For the experiment to check the validity of the assumptions, students had to rate the tasks’ attractiveness on parallel items (Fries and Franziska, 2007). Results showed that students viewed watching video clips as the more attractive task than reading task (Fries and Franziska, 2007). On the test of how attractive alternatives interfered with learning task, the following results were obtained: An analysis of variance (ANOVA) showed that the experimental groups did not differ in respect to the task values that they attached to the learning task (Fries and Franziska, 2007). “However, there was a difference with respect to the task value attached to the video clip task.” (Fries and Franziska, 2007) The research supported the hypothesis in respect to motivation to perform well. The second objective was to determine the conditions that make the alternative to turn into temptation. The study found no statistically significant for the dependent motivational variables or for the dependent performance variables.

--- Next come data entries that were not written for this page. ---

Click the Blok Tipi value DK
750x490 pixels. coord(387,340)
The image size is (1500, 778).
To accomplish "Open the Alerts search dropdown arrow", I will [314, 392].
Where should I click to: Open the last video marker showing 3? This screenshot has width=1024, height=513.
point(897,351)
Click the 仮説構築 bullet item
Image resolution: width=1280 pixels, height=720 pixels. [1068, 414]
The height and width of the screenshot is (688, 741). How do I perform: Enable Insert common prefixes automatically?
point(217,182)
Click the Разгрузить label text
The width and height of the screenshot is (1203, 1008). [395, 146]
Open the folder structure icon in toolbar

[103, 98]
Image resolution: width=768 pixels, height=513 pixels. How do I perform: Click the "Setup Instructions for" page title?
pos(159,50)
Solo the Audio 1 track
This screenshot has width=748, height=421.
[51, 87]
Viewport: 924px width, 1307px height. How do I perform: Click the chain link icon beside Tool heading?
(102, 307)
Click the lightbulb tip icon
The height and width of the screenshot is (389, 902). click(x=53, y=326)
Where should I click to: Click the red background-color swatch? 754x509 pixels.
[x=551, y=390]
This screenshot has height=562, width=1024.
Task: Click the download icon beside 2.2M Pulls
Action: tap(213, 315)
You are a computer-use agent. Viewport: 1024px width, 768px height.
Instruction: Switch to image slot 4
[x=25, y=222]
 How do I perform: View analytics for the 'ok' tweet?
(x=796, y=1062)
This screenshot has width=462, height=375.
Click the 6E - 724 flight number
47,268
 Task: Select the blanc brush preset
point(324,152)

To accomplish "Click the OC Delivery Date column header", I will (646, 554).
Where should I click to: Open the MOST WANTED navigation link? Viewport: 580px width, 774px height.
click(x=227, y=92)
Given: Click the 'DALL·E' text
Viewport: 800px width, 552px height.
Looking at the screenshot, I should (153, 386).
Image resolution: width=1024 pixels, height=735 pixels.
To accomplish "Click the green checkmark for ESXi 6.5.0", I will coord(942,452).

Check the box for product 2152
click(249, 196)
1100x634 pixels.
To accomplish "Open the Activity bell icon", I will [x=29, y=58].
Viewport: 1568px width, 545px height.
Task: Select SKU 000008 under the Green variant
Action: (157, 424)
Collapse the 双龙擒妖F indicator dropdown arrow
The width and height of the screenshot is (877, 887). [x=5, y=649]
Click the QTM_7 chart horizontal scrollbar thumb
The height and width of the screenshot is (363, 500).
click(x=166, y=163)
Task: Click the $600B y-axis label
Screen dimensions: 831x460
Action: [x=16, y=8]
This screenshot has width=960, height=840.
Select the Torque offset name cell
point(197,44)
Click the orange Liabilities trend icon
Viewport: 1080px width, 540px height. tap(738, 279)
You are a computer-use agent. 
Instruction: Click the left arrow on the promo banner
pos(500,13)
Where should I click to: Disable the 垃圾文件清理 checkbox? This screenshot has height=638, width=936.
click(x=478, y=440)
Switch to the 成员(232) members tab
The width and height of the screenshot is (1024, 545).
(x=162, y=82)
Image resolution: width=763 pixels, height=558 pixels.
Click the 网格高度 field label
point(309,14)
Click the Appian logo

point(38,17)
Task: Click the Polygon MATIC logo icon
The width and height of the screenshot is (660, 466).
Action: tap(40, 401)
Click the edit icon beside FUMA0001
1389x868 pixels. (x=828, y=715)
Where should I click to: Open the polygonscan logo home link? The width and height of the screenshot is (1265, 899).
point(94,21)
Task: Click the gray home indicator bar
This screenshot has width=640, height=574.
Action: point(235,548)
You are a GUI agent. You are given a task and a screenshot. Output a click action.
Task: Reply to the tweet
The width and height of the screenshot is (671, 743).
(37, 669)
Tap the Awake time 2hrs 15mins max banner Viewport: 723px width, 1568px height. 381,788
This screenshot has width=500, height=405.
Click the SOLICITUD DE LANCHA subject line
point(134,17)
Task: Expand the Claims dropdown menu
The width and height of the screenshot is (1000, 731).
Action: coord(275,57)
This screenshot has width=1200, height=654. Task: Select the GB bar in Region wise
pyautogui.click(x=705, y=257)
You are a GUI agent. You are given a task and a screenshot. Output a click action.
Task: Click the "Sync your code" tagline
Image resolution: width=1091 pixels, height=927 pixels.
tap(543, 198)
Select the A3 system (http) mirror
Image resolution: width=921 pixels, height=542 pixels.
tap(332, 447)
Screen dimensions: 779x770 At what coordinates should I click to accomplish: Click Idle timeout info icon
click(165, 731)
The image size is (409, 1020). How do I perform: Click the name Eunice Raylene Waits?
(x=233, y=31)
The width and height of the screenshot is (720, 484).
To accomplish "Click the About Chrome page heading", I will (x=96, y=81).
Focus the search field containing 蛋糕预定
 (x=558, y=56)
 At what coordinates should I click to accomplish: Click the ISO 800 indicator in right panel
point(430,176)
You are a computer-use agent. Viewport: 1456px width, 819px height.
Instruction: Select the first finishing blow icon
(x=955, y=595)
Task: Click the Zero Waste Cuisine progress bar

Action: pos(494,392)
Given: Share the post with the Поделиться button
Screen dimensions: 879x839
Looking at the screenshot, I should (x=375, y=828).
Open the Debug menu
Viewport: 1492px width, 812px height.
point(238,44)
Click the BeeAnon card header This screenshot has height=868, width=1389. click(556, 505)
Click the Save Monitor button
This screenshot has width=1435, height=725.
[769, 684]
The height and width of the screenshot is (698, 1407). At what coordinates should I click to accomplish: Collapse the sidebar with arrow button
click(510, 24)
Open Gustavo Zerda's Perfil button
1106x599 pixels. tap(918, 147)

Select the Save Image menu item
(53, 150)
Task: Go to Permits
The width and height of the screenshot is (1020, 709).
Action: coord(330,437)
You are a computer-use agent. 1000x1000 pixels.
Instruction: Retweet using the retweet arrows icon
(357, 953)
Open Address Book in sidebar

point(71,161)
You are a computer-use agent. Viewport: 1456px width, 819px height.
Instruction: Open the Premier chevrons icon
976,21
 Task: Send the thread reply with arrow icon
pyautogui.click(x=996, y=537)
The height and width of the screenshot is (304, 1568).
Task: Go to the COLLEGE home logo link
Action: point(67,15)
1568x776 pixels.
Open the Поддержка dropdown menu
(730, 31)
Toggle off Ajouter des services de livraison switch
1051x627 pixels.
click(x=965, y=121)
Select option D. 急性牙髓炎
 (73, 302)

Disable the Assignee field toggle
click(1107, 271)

As expected, the results indicated that students who were learning in the presence of a temptation experienced a motivational conflict with negative consequences for their learning outcomes. The students were highly distracted when performing their duties. The opportunity costs acted as interference to the learning process. Using clues to direct the participants on the alternatives they were missing did not interfere with their motivation.
A Critique on the Study
The research was well planned. The authors clearly outlined the objectives of the study. Methods used to attain the objectives were outlined clearly. Moreover, the sample is properly defined. One can clearly identify the focus group as the adolescents. The analysis of data yielded relevant results that could be analyzed to provide the required information. In addition to this, the authors elaborated the results clearly in discussion.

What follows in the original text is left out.